As we might guess, stopping the car in the context of Ethereum would imply holding block production, which would prevent any new transactions from being added to the blockchain. As such, Ethereum developers want to avoid it at all costs. So that's why Ethereum developers need to test and make it perfect before releasing it.
5. Misconceptions about The Ethereum Merge
a. The Ethereum Merge lower the Ethereum transaction fee
First off, The Merge does not directly improve Ethereum's scalability or lower transaction fees; however, the slight decrease in block time can result in a small increase in throughput. So, the switch to POS lay the foundation for future network upgrades that will bring about even more scalability improvements.
b. The Merge prevents immediate withdrawals
Second, some people think that The Merge will prevent immediate withdrawals of ETH from the validators. However, after The Merge, one of the upcoming hard forks will permit this.
6. What happens to ETH holders Post-Merge?
One of the key principles of The Merge is that CoreDevs want to achieve a flawlessly smooth transition to PoS. As a result, the distinguishing features of the upgraded Ethereum network will remain unchanged. From the standpoint of a developer, this means that pre- and post-Merge Ethereum share common APIs, and many of the building blocks of Dapps and smart contracts will remain constant.
Users of the network follow a similar logic.
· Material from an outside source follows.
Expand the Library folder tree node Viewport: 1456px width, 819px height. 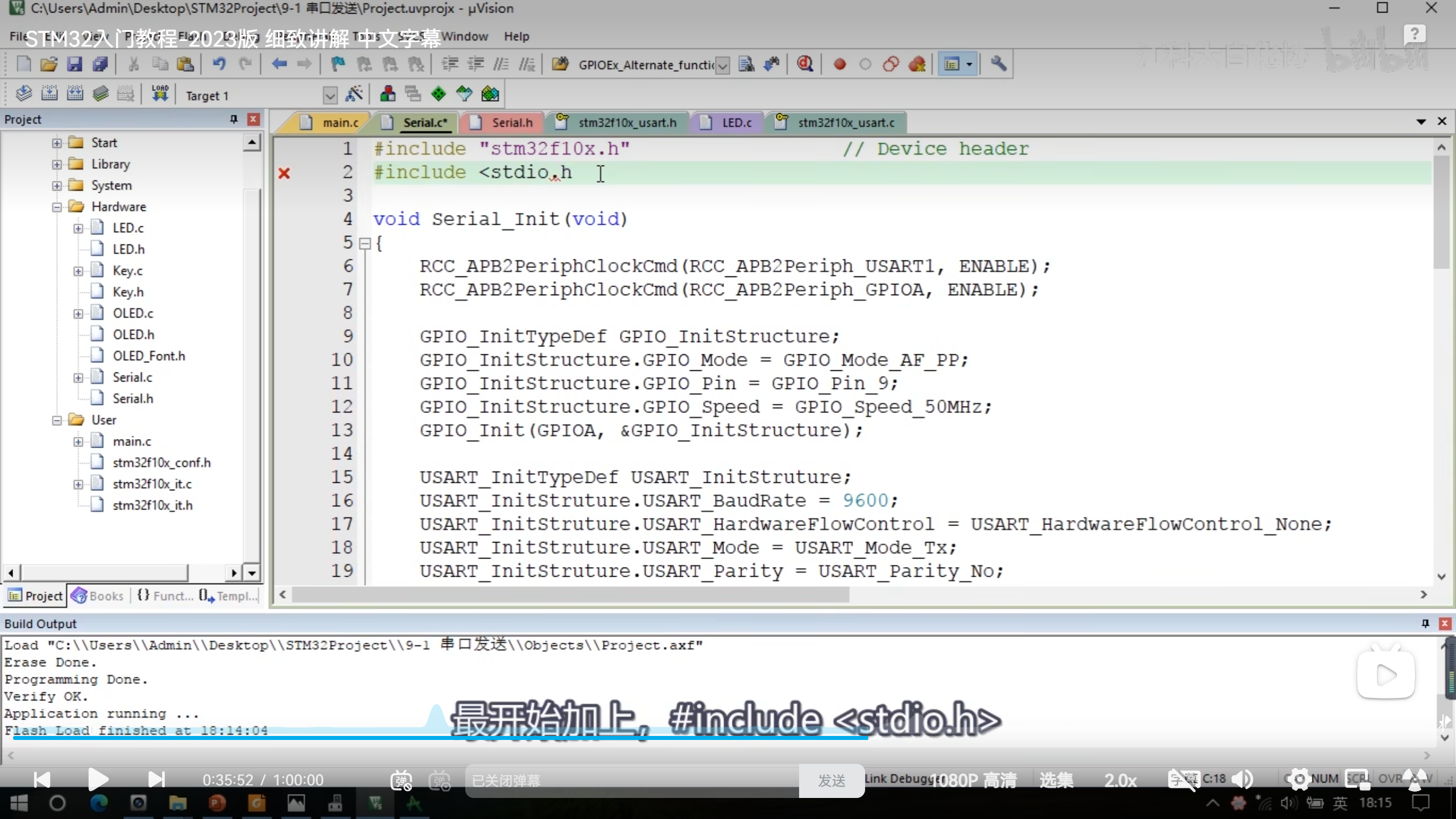[x=57, y=164]
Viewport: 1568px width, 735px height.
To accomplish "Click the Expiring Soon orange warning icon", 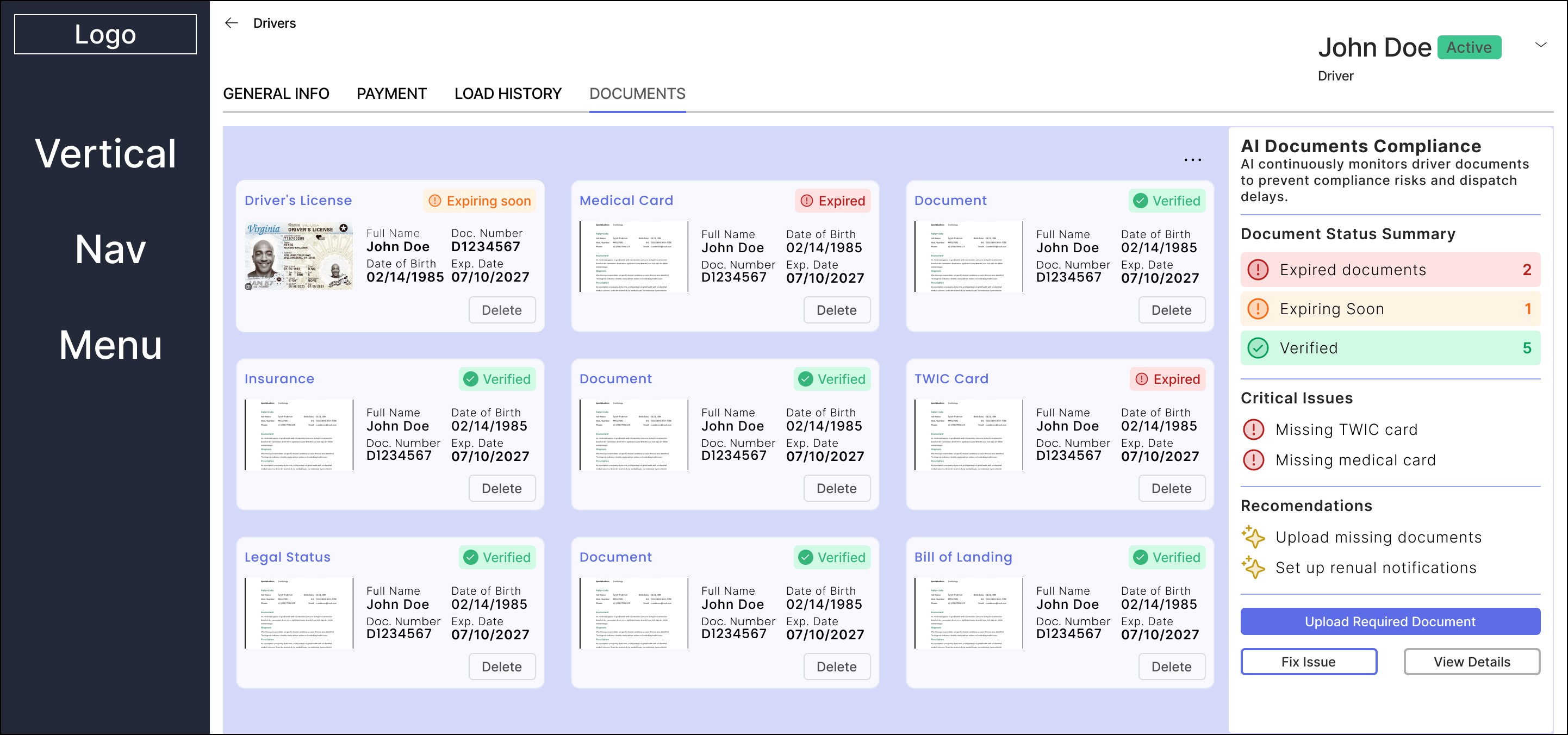I will pos(1258,309).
There is nothing you need to do to prepare for The Merge. As a result, even after this change, all of your funds will still be available.
7. Final thoughts
The Merge is an important step forward for the Ethereum network and the larger Web3 ecosystem. After The Merge, Ethereum will execute The Verge, The Purge + The Splurge to tackle the issue of scalability.
Although the price of ETH has dropped Post-Merge (by more than 20%), The Merge was intended to have a long-term impact rather than a short-term one. Market forces, conflicts between day traders and investors, and other factors can all contribute to ETH price declines. So it's too early to declare The Merge a failure. It has a long journey ahead of it, and we can expect more in The Merge in the near future.